#### [Problem]
In the entries below, find the line with "#Pakar Hukum (280, 2168)" and the line with "Promotions (552, 2242)". Return those two lines and all lines between them, exactly.
##### Record excerpts #####
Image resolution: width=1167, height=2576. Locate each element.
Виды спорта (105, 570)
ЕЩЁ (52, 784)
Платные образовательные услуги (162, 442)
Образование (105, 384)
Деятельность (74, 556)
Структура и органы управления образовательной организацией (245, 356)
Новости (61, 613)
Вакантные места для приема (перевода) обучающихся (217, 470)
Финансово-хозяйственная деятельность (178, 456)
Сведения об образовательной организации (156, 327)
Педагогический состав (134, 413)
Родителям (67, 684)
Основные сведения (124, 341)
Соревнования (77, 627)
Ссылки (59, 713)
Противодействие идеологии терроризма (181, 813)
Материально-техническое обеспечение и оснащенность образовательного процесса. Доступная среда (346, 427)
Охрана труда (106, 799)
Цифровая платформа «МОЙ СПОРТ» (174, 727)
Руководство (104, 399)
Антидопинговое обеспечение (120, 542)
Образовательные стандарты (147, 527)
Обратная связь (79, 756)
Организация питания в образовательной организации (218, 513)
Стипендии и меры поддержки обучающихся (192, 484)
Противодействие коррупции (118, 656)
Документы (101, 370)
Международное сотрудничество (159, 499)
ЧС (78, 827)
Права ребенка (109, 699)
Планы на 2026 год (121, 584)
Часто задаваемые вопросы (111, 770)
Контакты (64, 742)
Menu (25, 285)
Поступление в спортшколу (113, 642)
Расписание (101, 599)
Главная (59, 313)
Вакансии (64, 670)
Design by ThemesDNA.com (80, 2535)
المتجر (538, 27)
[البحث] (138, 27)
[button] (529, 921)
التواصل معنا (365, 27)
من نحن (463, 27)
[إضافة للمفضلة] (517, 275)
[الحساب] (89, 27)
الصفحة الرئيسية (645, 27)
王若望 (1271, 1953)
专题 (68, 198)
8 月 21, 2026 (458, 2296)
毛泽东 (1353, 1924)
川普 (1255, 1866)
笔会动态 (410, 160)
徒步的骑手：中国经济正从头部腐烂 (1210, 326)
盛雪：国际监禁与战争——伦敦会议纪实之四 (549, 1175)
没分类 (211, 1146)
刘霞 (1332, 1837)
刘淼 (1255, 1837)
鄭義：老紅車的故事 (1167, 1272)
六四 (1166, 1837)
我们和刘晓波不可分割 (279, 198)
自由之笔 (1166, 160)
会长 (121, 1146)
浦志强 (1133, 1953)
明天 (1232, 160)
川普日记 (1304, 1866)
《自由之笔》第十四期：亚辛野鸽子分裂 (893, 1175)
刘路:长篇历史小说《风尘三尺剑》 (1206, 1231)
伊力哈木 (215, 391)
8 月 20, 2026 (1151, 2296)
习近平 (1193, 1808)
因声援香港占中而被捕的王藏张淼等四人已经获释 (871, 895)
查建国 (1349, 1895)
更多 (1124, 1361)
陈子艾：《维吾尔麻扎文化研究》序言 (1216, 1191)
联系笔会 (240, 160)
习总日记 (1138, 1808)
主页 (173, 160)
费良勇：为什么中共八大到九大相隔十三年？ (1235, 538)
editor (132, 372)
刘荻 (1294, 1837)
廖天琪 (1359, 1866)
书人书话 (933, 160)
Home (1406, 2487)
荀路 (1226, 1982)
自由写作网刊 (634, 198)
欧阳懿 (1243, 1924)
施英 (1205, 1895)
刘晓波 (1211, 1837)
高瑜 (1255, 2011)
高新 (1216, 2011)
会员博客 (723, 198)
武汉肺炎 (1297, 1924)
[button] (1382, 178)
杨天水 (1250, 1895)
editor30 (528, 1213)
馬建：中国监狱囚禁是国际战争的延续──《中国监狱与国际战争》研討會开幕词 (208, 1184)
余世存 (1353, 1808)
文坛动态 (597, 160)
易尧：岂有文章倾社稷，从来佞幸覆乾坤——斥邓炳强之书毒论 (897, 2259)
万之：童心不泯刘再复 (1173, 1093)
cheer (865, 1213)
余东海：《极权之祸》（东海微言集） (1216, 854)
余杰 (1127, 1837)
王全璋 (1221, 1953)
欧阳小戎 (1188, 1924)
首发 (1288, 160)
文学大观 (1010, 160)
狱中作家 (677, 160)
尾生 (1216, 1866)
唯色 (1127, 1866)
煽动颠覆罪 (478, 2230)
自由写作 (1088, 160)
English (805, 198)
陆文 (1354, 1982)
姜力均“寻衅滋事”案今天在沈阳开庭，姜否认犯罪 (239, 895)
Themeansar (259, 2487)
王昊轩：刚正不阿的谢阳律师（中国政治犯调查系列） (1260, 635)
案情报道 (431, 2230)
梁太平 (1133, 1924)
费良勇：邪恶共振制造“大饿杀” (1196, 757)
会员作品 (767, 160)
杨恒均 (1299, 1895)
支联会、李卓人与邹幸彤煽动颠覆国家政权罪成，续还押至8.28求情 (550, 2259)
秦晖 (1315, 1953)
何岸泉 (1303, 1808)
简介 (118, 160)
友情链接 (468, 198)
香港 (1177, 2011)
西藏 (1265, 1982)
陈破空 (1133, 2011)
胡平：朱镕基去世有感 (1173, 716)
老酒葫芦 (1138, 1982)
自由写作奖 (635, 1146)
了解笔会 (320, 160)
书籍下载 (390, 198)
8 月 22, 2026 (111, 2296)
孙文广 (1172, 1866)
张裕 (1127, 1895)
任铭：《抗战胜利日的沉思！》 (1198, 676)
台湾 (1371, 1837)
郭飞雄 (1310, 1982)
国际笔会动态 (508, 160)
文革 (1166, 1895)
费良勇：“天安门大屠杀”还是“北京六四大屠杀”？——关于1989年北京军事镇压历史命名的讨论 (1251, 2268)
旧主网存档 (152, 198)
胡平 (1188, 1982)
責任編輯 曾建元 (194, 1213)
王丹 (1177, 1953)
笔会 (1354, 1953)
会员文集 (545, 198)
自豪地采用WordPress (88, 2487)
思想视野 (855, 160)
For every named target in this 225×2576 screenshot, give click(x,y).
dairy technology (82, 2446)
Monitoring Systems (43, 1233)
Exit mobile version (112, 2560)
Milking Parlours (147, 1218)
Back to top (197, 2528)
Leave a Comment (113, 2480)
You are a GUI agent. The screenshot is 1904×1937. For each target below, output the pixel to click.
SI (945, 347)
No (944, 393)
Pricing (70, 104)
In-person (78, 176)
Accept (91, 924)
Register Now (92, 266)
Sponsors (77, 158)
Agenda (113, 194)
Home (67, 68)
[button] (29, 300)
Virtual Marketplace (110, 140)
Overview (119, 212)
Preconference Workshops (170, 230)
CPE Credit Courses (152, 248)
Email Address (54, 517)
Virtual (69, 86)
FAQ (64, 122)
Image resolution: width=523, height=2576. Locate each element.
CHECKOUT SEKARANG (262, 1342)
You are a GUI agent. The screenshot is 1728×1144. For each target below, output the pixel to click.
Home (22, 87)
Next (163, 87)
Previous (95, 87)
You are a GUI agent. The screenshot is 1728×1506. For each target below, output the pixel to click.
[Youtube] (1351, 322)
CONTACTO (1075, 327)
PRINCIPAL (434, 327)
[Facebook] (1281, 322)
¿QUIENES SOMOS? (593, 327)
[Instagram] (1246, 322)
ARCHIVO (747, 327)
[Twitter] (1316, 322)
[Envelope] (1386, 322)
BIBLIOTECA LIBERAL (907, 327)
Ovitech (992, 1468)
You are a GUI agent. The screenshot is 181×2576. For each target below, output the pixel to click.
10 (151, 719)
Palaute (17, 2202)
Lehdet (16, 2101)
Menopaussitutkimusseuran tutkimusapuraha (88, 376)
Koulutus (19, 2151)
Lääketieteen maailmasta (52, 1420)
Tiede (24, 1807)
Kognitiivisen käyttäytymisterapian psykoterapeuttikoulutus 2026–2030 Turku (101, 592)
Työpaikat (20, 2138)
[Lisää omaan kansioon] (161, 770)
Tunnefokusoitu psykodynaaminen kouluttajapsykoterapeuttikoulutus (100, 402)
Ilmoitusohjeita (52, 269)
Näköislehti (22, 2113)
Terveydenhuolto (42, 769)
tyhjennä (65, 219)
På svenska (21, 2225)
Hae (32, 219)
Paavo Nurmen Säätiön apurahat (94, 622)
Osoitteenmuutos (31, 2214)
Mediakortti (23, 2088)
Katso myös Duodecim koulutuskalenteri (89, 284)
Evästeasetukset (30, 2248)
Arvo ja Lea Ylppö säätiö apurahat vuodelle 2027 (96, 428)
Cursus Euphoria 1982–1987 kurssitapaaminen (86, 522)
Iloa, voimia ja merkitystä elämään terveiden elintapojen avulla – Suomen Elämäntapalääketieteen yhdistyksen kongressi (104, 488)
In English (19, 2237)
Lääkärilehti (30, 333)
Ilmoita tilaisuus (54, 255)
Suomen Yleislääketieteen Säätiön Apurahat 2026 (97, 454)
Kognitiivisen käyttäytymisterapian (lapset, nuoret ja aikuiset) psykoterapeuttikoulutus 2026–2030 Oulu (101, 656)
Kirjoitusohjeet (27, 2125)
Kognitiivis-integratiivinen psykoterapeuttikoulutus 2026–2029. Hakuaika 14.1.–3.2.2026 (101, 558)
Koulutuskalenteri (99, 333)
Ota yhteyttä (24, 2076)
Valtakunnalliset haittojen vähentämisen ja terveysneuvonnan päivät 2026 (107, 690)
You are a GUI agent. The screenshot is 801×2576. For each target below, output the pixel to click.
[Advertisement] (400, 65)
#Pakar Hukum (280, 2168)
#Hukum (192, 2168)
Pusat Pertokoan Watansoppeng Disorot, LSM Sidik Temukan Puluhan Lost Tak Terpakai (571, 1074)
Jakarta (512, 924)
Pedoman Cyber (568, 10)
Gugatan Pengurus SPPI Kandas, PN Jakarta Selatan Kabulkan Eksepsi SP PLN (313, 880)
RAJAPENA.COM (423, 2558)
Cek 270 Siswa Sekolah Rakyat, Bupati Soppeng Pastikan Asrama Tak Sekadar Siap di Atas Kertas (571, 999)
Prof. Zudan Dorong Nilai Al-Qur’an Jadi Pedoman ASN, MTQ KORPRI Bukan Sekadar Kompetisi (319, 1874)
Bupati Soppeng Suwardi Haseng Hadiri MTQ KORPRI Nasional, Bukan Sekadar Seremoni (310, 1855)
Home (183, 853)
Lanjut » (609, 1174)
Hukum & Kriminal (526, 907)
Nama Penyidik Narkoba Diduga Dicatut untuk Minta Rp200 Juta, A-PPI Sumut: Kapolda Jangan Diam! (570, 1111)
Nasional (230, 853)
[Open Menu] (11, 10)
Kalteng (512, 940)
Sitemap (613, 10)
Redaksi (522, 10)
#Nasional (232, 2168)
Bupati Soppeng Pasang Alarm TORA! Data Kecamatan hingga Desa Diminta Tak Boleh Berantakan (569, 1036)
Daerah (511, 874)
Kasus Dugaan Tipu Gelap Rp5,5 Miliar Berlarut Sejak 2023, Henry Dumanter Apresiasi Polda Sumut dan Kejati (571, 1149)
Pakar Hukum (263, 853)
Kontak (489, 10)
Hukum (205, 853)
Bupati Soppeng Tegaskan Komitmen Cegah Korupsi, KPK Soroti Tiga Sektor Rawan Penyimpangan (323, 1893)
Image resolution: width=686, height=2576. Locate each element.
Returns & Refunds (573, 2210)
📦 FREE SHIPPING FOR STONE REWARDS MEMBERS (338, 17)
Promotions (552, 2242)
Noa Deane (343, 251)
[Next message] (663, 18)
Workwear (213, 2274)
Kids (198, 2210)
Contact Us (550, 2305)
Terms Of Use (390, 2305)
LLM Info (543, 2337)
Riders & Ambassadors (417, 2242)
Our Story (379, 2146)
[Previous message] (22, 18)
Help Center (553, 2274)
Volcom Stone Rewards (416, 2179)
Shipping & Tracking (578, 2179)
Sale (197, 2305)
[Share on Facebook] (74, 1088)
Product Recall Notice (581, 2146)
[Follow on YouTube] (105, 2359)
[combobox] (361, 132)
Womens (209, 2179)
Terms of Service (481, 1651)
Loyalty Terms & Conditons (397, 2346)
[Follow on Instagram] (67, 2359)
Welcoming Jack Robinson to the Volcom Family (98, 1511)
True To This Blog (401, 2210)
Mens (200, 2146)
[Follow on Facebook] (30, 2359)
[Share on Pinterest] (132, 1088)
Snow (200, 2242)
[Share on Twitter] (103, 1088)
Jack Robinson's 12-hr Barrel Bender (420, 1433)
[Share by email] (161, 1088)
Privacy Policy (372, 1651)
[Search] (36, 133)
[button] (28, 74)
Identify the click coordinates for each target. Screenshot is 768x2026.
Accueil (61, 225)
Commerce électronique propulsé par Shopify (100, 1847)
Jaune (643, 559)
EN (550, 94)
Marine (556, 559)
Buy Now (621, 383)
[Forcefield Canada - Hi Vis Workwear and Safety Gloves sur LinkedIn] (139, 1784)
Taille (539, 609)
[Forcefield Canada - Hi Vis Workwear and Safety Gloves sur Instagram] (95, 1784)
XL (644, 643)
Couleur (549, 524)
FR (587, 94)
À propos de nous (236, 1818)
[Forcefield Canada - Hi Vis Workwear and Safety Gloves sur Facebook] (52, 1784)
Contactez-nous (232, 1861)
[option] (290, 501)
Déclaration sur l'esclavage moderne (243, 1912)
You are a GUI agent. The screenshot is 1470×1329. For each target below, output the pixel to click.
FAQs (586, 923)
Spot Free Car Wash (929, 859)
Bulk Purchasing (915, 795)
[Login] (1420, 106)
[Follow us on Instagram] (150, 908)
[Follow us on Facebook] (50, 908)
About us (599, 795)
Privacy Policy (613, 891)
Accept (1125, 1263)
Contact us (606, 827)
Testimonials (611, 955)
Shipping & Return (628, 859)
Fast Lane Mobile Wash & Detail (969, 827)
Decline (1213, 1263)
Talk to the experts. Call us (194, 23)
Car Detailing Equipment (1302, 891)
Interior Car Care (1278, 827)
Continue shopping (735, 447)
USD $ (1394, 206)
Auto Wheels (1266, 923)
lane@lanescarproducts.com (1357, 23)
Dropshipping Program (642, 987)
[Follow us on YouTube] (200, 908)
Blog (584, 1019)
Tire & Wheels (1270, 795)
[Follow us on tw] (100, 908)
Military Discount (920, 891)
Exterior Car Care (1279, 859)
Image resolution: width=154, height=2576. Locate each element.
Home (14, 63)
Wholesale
#####
#### [Expected answer]
#Pakar Hukum (280, 2168)
#Hukum (192, 2168)
Pusat Pertokoan Watansoppeng Disorot, LSM Sidik Temukan Puluhan Lost Tak Terpakai (571, 1074)
Jakarta (512, 924)
Pedoman Cyber (568, 10)
Gugatan Pengurus SPPI Kandas, PN Jakarta Selatan Kabulkan Eksepsi SP PLN (313, 880)
RAJAPENA.COM (423, 2558)
Cek 270 Siswa Sekolah Rakyat, Bupati Soppeng Pastikan Asrama Tak Sekadar Siap di Atas Kertas (571, 999)
Prof. Zudan Dorong Nilai Al-Qur’an Jadi Pedoman ASN, MTQ KORPRI Bukan Sekadar Kompetisi (319, 1874)
Bupati Soppeng Suwardi Haseng Hadiri MTQ KORPRI Nasional, Bukan Sekadar Seremoni (310, 1855)
Home (183, 853)
Lanjut » (609, 1174)
Hukum & Kriminal (526, 907)
Nama Penyidik Narkoba Diduga Dicatut untuk Minta Rp200 Juta, A-PPI Sumut: Kapolda Jangan Diam! (570, 1111)
Nasional (230, 853)
[Open Menu] (11, 10)
Kalteng (512, 940)
Sitemap (613, 10)
Redaksi (522, 10)
#Nasional (232, 2168)
Bupati Soppeng Pasang Alarm TORA! Data Kecamatan hingga Desa Diminta Tak Boleh Berantakan (569, 1036)
Daerah (511, 874)
Kasus Dugaan Tipu Gelap Rp5,5 Miliar Berlarut Sejak 2023, Henry Dumanter Apresiasi Polda Sumut dan Kejati (571, 1149)
Pakar Hukum (263, 853)
Kontak (489, 10)
Hukum (205, 853)
Bupati Soppeng Tegaskan Komitmen Cegah Korupsi, KPK Soroti Tiga Sektor Rawan Penyimpangan (323, 1893)
Image resolution: width=686, height=2576. Locate each element.
Returns & Refunds (573, 2210)
📦 FREE SHIPPING FOR STONE REWARDS MEMBERS (338, 17)
Promotions (552, 2242)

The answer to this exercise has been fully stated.